Background and Purpose: Association rule mining can discover hidden patterns and relationships between variables that may not be apparent through other data analysis techniques. We aimed to find practical patterns in COVID-19 data and predict patient survivor status using association rules.
Materials and Methods: In this cross-sectional study, clinical data of 51460 hospitalized patients tested by polymerase chain reaction (PCR) were collected from February 20, 2020, to September 12, 2021, in Khorasan Razavi Province, Iran. An Apriori algorithm was used to extract association rules or patterns in data.
Results: Most participants (51.0%) were male; their Mean±SD age was 54.55±22.15 years.
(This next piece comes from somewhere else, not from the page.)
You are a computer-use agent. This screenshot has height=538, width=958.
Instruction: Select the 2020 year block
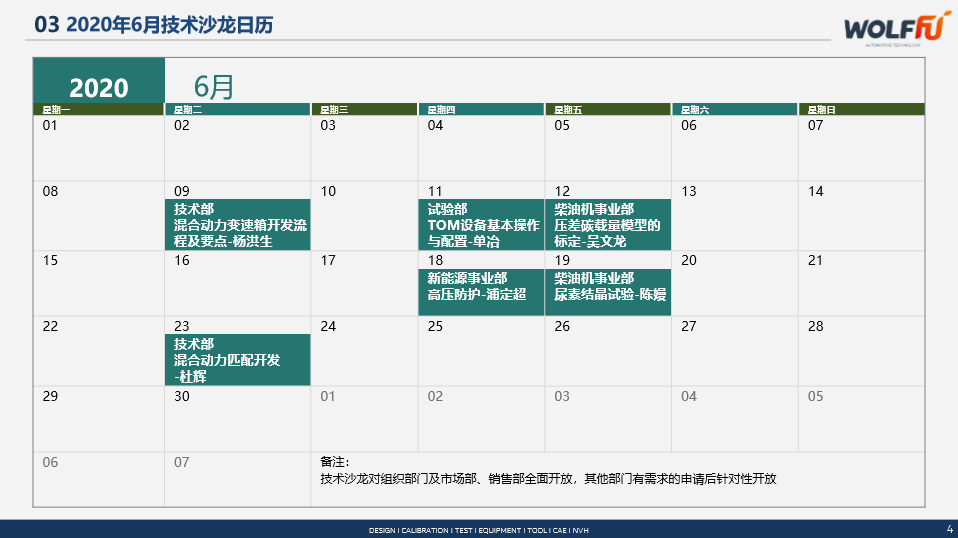98,87
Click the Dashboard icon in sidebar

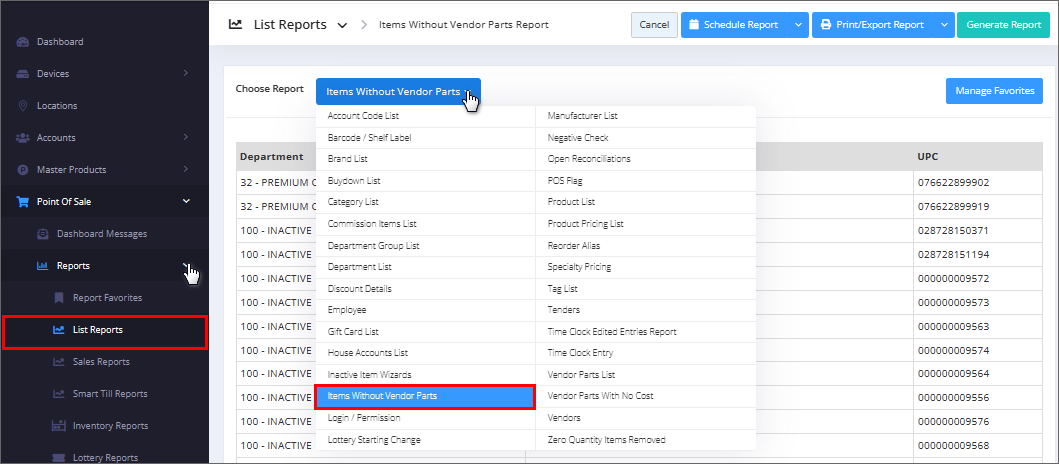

Fever (37%), cough (38.4%), respiratory distress (56%), PO2 level less than 93% (52.9%), muscular pain (19.1%) and decreased consciousness (8.9%) were common symptoms. Based on the association rules, if a patient was older than 75 years, had respiratory distress, reduced consciousness and PO2 level <93%, then this patient is who has died. The PCR test result of a male who used drugs was positive. Vomit and diarrhea lead to positive PCR test results, too. The most common symptom seen in men was respiratory distress, while the most common symptom in women was hypertension. Muscular pain due to COVID-19 is more common in women than men. Furthermore, the accuracy and area under the receiver operating characteristics curve were obtained as 92.28 and 86.80 on the testing dataset, respectively.
Conclusion: Simple methods such as association rules mining and complex methods could be helpful and give valuable results, and predicting death using association rules provides high accuracy.